When my right hon. and learned Friend next meets the representatives of the Health Service unions, will he point out to them that there are more people working in the Health Service than ever before and that they are being paid more than ever before? That is a record which the Labour party never could and never will sustain.

Mr. Clarke

The Labour party achieved that record only for some groups of staff who had a habit of going on strike to achieve a higher pay claim. The Labour party reduced in real terms pay of nurses throughout its last six years in office and penalised all those who showed the most dedication to their patients. We have a much better record than our predecessors, in terms of the number of staff employed, their remuneration and making better use of their services to the best advantage of the patients.

Mr. Tom Clarke

When the Secretary of State next meets the unions in the Health Service, such as the Confederation of Health Service Employees, the National Union of Public Employees, the National and Local Government Officers' Association and the GMB, will he accept that their views on community care are highly progressive? As a token of accepting their views, will he ensure some ring-fencing or earmarking of the limited resources that are made available for those purposes?

Mr. Clarke

First, most of the representatives of those trade unions warmly welcome my statement of Government policy on care in the community. Their members are actively looking forward to working with us on that. Secondly, I do not believe that is a correct approach to any part of local government spending to start "ring-fencing", as the hon. Gentleman puts it, by specific grants—set sums of money for set parts of the budget. We are placing confidence in local government to discharge its full responsibilities for choosing priorities within the social service budgets, for making use of the extra funds that we shall give local authorities on quite a scale and for making its own judgment on how to make best use of community charge revenue.

Mr.

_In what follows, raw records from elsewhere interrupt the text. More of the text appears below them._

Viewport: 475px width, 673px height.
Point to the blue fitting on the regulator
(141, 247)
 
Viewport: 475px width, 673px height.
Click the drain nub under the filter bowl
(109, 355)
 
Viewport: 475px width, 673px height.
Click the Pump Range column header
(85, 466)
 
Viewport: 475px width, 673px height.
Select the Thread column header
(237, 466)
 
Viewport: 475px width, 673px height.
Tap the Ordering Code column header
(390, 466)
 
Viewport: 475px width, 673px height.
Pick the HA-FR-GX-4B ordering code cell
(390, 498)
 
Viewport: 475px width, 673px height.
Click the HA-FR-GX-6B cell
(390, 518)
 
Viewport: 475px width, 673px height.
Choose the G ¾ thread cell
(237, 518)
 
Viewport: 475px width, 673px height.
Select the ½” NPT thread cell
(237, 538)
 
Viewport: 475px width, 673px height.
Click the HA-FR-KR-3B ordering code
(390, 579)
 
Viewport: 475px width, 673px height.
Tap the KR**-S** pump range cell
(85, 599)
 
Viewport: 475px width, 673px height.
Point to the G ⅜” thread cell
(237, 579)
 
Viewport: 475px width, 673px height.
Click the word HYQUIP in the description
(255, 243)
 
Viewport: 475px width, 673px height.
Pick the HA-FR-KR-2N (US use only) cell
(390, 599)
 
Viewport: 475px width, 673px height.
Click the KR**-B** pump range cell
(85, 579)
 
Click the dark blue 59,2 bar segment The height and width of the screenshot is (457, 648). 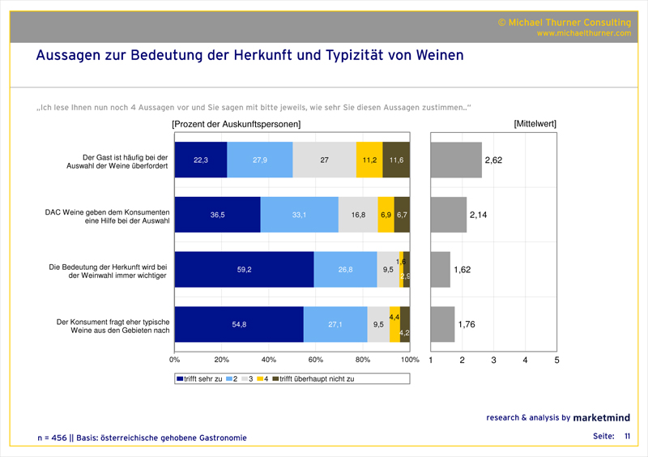tap(244, 270)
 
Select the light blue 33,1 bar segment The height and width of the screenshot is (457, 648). tap(300, 215)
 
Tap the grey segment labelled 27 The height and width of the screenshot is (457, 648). tap(324, 160)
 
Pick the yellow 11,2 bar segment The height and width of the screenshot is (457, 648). tap(369, 160)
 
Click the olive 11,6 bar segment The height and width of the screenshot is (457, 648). tap(396, 160)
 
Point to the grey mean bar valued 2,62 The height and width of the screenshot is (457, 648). tap(456, 160)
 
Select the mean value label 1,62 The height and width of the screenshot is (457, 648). tap(462, 270)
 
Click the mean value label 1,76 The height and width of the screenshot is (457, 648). tap(467, 325)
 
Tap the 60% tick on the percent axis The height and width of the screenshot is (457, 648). tap(316, 359)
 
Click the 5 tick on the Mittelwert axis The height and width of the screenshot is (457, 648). tap(556, 359)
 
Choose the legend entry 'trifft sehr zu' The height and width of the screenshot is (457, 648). tap(199, 378)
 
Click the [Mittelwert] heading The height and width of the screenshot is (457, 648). tap(535, 124)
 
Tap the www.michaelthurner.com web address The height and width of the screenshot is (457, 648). tap(582, 33)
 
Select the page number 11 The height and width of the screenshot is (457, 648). tap(627, 437)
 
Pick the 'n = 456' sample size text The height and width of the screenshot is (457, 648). tap(53, 438)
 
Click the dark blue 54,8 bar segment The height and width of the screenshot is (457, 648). tap(239, 325)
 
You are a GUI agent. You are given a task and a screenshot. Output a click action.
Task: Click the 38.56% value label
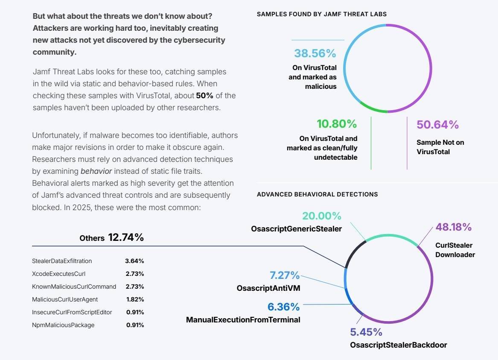click(x=315, y=53)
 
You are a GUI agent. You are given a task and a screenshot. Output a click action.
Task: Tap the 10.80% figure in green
click(x=336, y=124)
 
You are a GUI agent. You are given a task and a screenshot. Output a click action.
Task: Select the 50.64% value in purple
click(x=437, y=125)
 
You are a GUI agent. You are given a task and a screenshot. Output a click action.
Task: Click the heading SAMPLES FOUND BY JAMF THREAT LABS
click(x=321, y=14)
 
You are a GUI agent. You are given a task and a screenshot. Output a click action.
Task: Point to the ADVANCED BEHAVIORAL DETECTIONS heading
click(x=317, y=194)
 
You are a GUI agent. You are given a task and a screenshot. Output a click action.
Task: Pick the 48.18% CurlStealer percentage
click(x=453, y=227)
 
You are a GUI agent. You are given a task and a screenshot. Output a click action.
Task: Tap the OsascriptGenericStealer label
click(x=296, y=229)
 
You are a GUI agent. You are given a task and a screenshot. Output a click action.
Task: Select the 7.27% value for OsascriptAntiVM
click(x=284, y=275)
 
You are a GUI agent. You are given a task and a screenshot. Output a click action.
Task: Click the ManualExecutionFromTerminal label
click(x=243, y=319)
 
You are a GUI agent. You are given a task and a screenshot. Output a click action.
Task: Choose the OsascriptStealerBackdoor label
click(x=398, y=345)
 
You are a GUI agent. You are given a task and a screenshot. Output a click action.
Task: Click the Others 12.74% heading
click(x=111, y=238)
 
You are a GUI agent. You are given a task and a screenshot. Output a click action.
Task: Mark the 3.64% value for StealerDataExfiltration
click(x=134, y=261)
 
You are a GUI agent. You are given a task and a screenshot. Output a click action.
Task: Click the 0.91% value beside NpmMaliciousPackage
click(x=135, y=325)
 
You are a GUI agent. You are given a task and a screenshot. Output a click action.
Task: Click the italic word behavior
click(x=96, y=171)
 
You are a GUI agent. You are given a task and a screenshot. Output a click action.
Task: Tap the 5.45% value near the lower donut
click(x=366, y=332)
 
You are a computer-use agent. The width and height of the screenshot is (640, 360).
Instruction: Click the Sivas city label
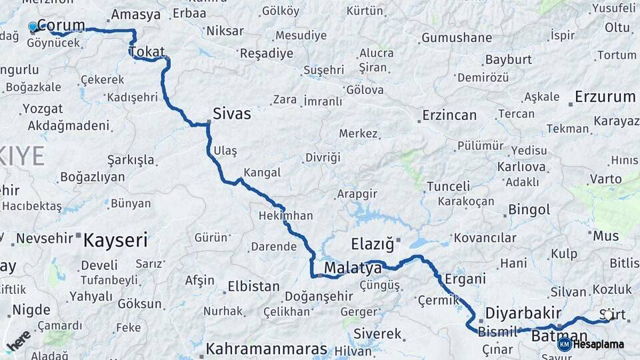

Jessel

Will my right hon. and learned Friend tell the trade union representatives the excellent news that since the introduction of the waiting list money, in the past year the waiting list for orthopaedic operations at West Middlesex hospital has dropped from 899 to 557, which is a drop of 38 per cent., while there has also been a drop of 45 per cent. in the waiting list for ear, nose and throat operations?

Mr. Clarke

I congratulate Hounslow and Spelthorne on what it has achieved, by a combination of the money that we have given it through the waiting list initiative, and good management, and by studying the causes of the long waiting lists in the first place, which were by no means all financial. I am told that one of its best achievements is that the number of people waiting for an operation for more than one year has dropped by 50 per cent. in the past 12 months. That is a considerable achievement by that health authority for the benefit of all its patients.